New Delhi – India’s economy registered a growth rate of just 6.5% in the financial year 2024–25 (FY25), marking the slowest pace in the last four years. According to government data, this decline signals the sharpest post-COVID deceleration in economic momentum. The lower-than-expected figure has raised concerns among policymakers and economists alike.
Reasons Behind the Slowdown
Officials from the Finance Ministry attributed the economic dip to several key factors:
- Drop in Agricultural Output: Unfavourable weather conditions such as erratic rainfall and dry spells led to reduced crop yields, directly impacting rural consumption.
- Decline in Exports: Weak global demand hurt India’s exports, particularly in textiles, chemicals, and engineering goods.
- Sluggish Industrial Growth: A slowdown in the manufacturing and construction sectors further dragged down GDP numbers.

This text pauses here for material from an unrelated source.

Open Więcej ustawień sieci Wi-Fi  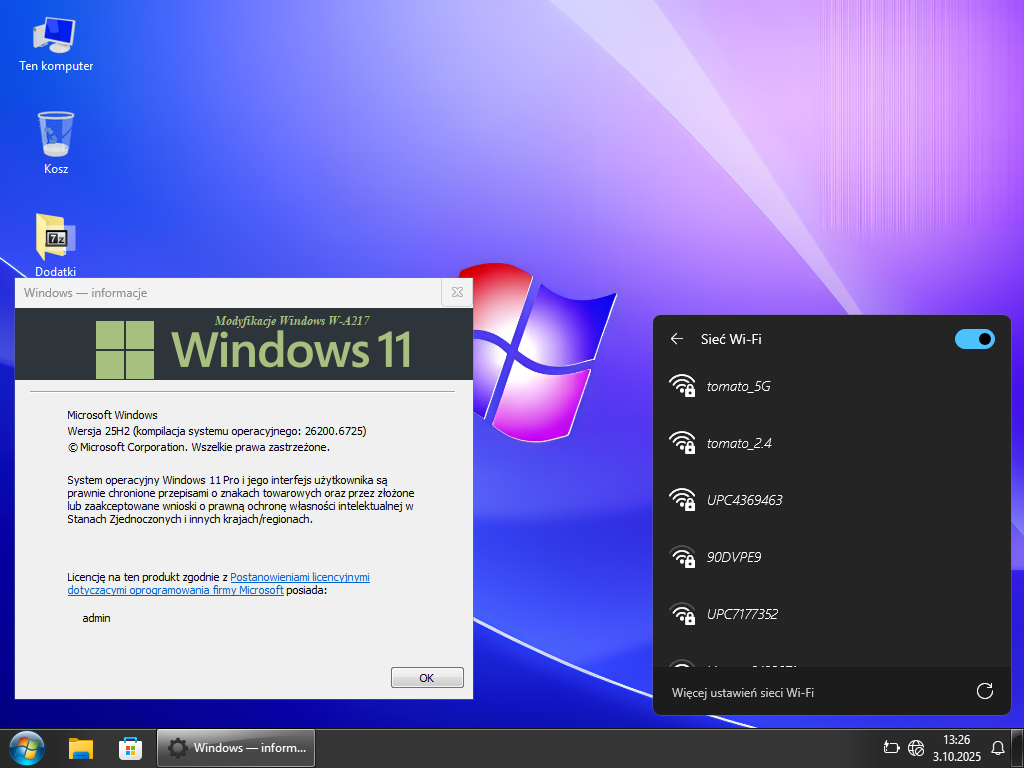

- Impact of Inflation and High Interest Rates: Elevated interest rates curbed both consumer spending and private investment.
Expert Reactions
Global institutions like Moody’s and the IMF have also acknowledged this downturn. Economist Anjali Verma said, “The 6.5% growth in FY25 reflects weak rural demand, tight monetary policy, and a slowdown in export earnings. This is a sharp drop from the 7.8% growth rate recorded in FY24.”
Government’s Response
Finance Minister Nirmala Sitharaman described the slowdown as a “temporary challenge.” She highlighted several measures taken to stimulate recovery:
- Acceleration of infrastructure projects
- Easier credit facilities for the MSME sector
- Expansion of crop insurance and irrigation schemes
She expressed optimism that signs of recovery may emerge in the next two quarters.
Impact on the Public
A slowing GDP growth rate can directly affect employment opportunities, consumer demand, and overall economic confidence. Experts caution that if the trend persists, it may lead to fewer job openings, especially for the youth entering the workforce, and reduced domestic consumption.
Silver Lining
While the slowdown is concerning, analysts believe India’s economic fundamentals remain strong. Continued government spending, growth in fintech, and digital infrastructure are expected to help the economy regain momentum. According to the Reserve Bank of India (RBI), the growth rate could bounce back to around 7% in FY26.